**Exercise brief:**
According to the post on rolling updates with docker-compose, roughly how long does the backend take to start?

Marcin Kunert
Marcin Kunert

Reputation: 6295

How to achieve a rolling update with docker-compose?

I have a following setup in docker compose

Frontend can be updated relatively fast using

docker-compose up -d --no-deps frontend

Unfortunately backend takes about 1 minute to start.

Is there an easy way to achieve lower downtime without having to change the current setup too much? I like how simple it is right now.

I would imagine something like this:

  1. Start a new instance of backend
  2. Wait till it starts (it could be per timer or a healthtest)
  3. Close the previously running instance

Upvotes: 35

Views: 26497

Answers (3)

majidkabir
majidkabir

Reputation: 151

I have created a repository that contains script for achieving the rolling update with docker-compose. It is based on the answers in this page. The steps are as below:

  1. Updating the images in docker-compose file for the services that we want to update.
  2. Scaling up the updated services
  3. Waiting for the services to pass the starting state.
  4. Checking the status of services, if there is an unhealthy container, stop that container, and if all of them are healthy just stop the oldest one.

The script is working for 1 replica, but it can be modified to support services with more replica.

I will put the main 2 scripts here but you can find them in the repository here

Script for checking the service containers and stoping the unhealthy or oldes one:

#!/bin/bash

 # Function to get container IDs for a service in a specific state
 get_containers_in_state() {
     local service=$1
     local state=$2
     docker ps --filter "label=com.docker.compose.service=${service}" --filter "health=${state}" -q
 }

 # Function to get all container IDs for a service sorted by creation time (oldest first)

**Supplied material:**

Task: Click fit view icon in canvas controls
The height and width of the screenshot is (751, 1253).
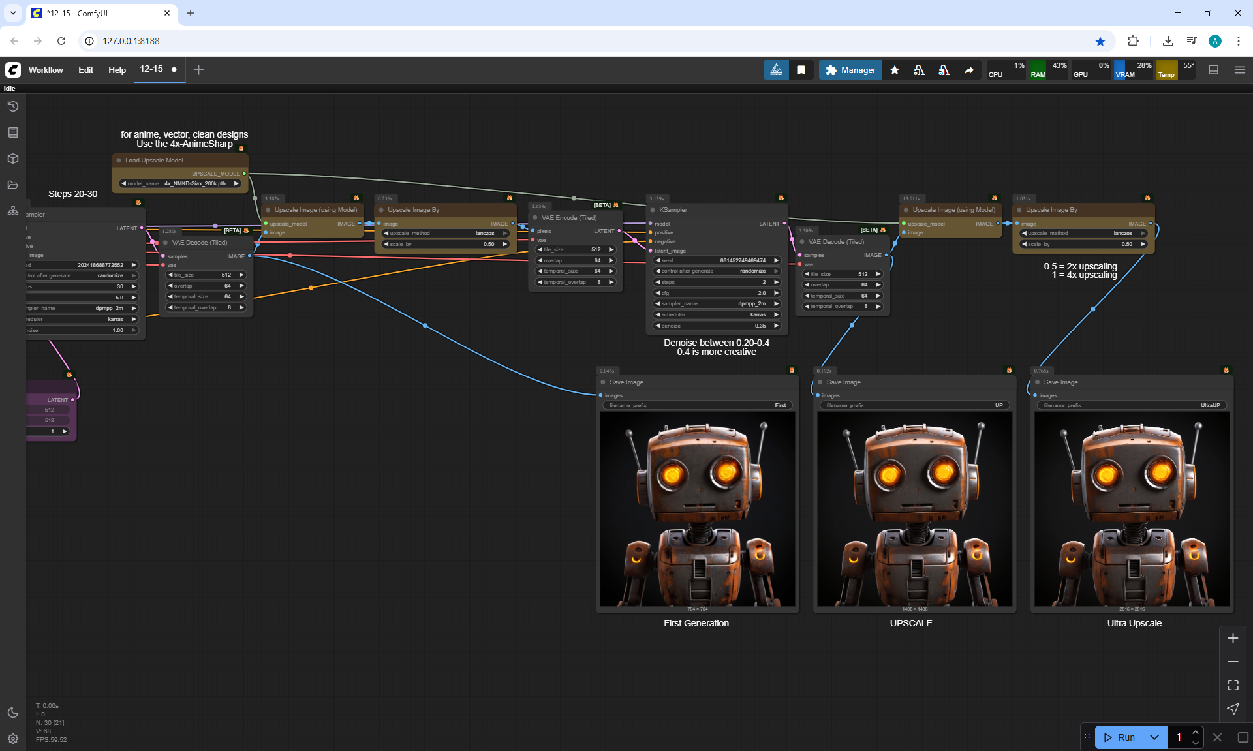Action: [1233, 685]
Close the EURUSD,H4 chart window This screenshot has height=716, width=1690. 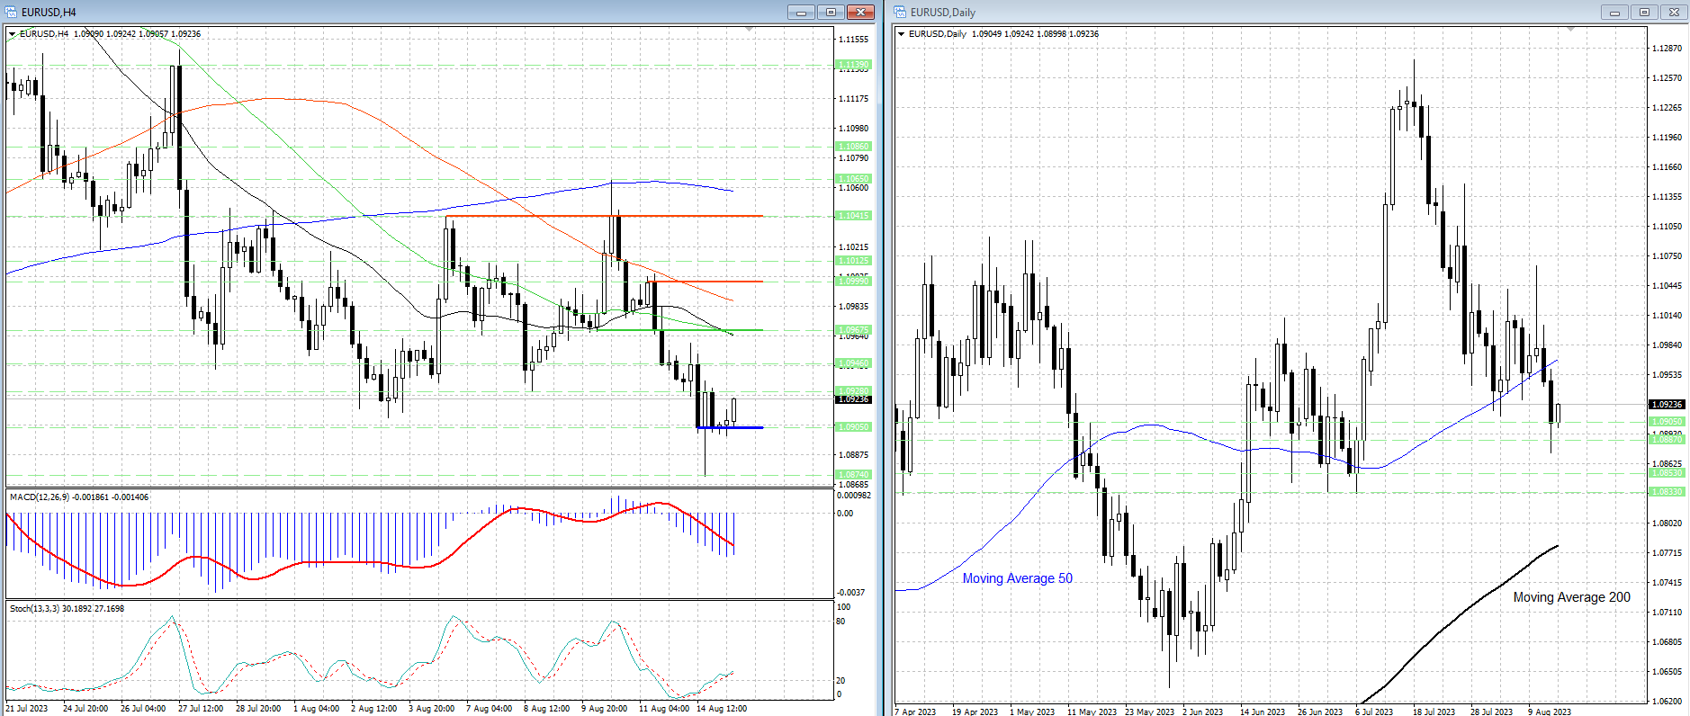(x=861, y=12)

**Result of the exercise:**
About 1 minute.